Return an exact copy of the lines from the one holding "Task: Collapse the Interfaces key in tree" to the end of the data, including both the starting and final lines. Leave the pictures out.

**Material supplied**
● ● ● ● ●
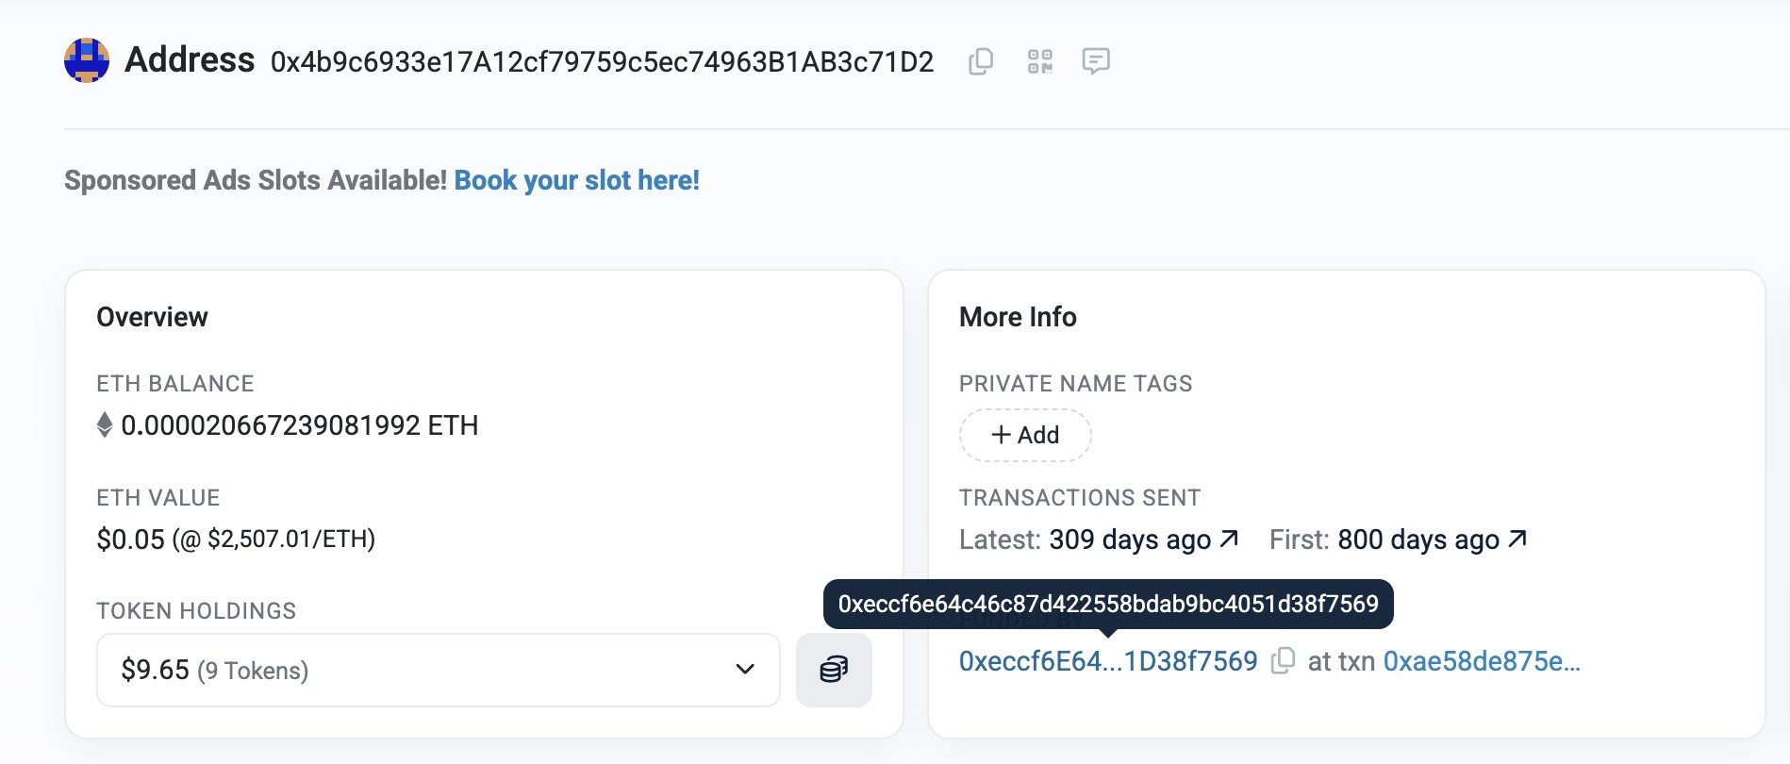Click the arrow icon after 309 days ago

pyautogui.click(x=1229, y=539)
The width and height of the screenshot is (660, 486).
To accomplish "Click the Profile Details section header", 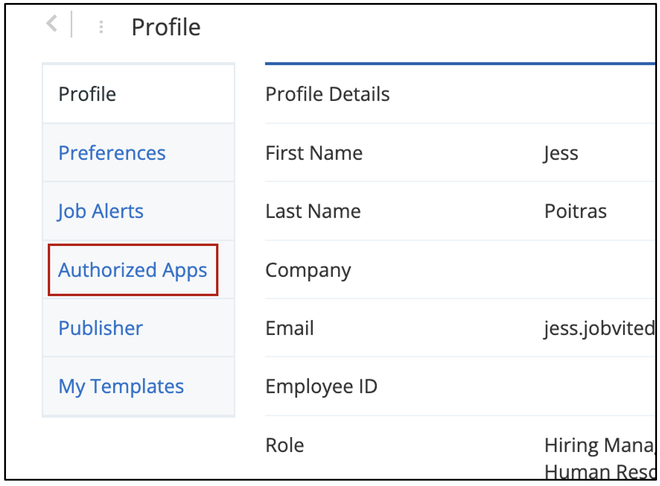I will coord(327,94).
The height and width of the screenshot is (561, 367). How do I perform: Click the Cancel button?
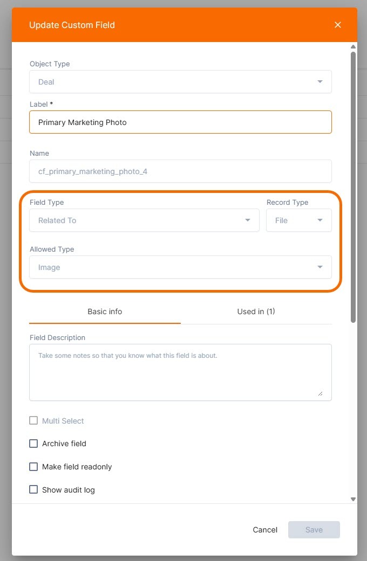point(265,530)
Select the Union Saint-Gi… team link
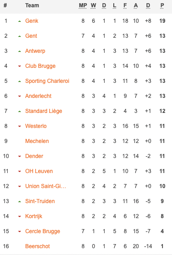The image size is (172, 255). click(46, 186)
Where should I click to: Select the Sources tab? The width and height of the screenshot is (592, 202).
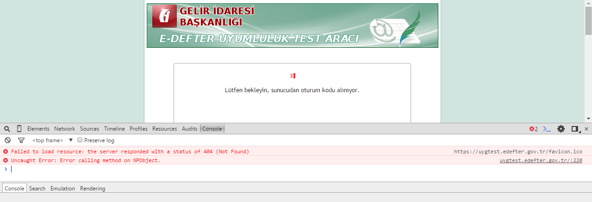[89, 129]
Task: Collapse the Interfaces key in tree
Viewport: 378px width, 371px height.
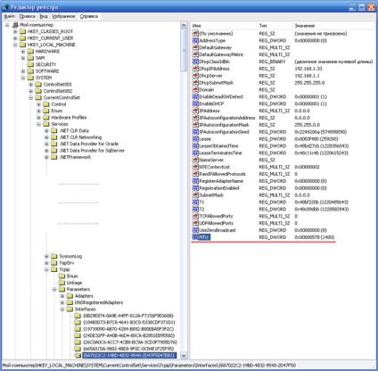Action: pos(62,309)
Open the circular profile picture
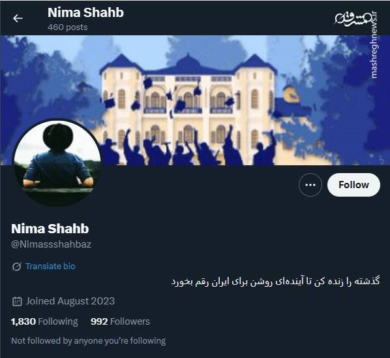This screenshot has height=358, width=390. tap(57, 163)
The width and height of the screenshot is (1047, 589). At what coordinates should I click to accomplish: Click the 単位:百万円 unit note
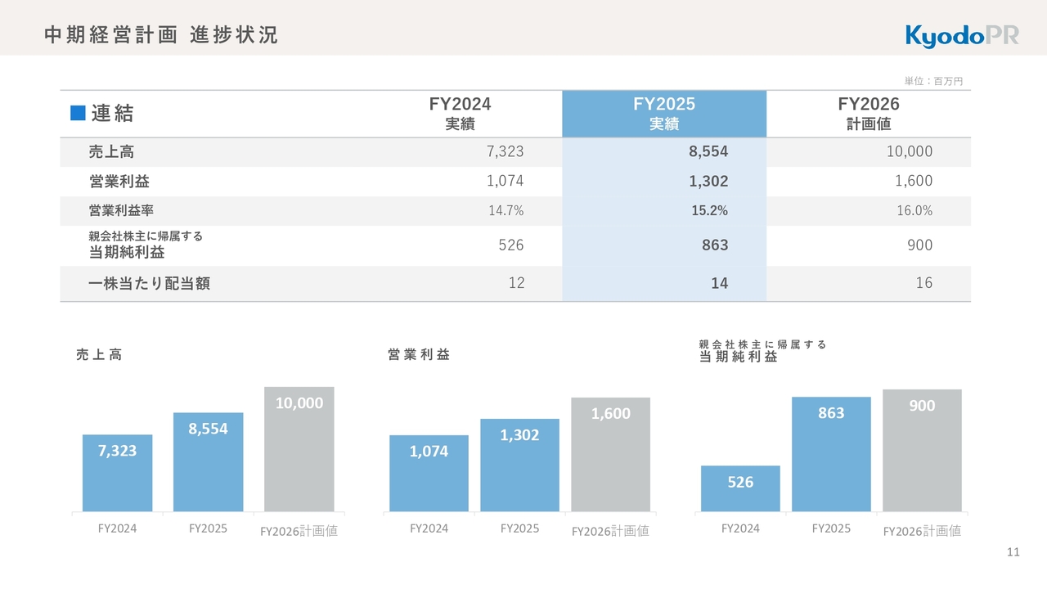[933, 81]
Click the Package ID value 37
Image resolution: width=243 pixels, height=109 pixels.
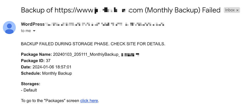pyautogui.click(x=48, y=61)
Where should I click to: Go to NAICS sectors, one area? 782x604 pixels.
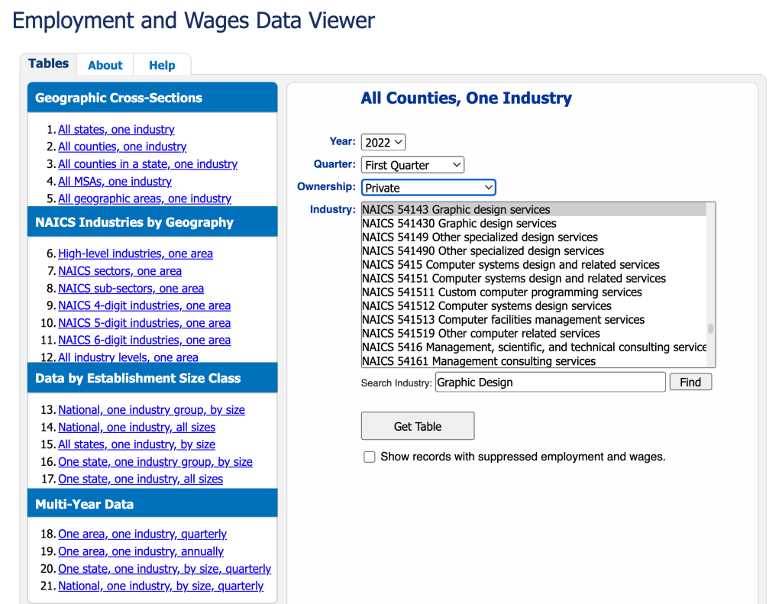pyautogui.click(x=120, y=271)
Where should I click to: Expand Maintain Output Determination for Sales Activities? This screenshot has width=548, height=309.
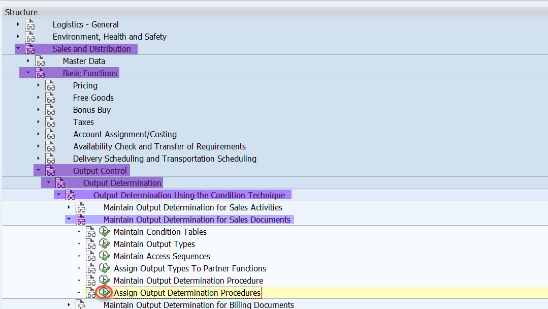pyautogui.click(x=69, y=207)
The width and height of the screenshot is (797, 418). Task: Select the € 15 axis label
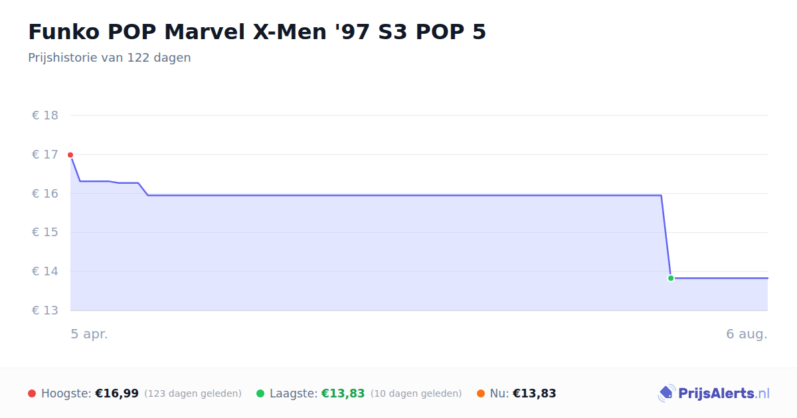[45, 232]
● ● ● ● ●
**Response**
Task: Collapse the Interfaces key in tree
Viewport: 378px width, 371px height.
Action: pos(62,309)
Open the circular profile picture
This screenshot has height=358, width=390. tap(57, 163)
The width and height of the screenshot is (1047, 589). At what coordinates should I click to accomplish: Click the 単位:百万円 unit note
[933, 81]
Click the Package ID value 37
Image resolution: width=243 pixels, height=109 pixels.
pyautogui.click(x=48, y=61)
Where should I click to: Go to NAICS sectors, one area? 782x604 pixels.
pyautogui.click(x=120, y=271)
Where should I click to: Expand Maintain Output Determination for Sales Activities? This screenshot has width=548, height=309.
pyautogui.click(x=69, y=207)
The width and height of the screenshot is (797, 418). Task: Select the € 15 axis label
[45, 232]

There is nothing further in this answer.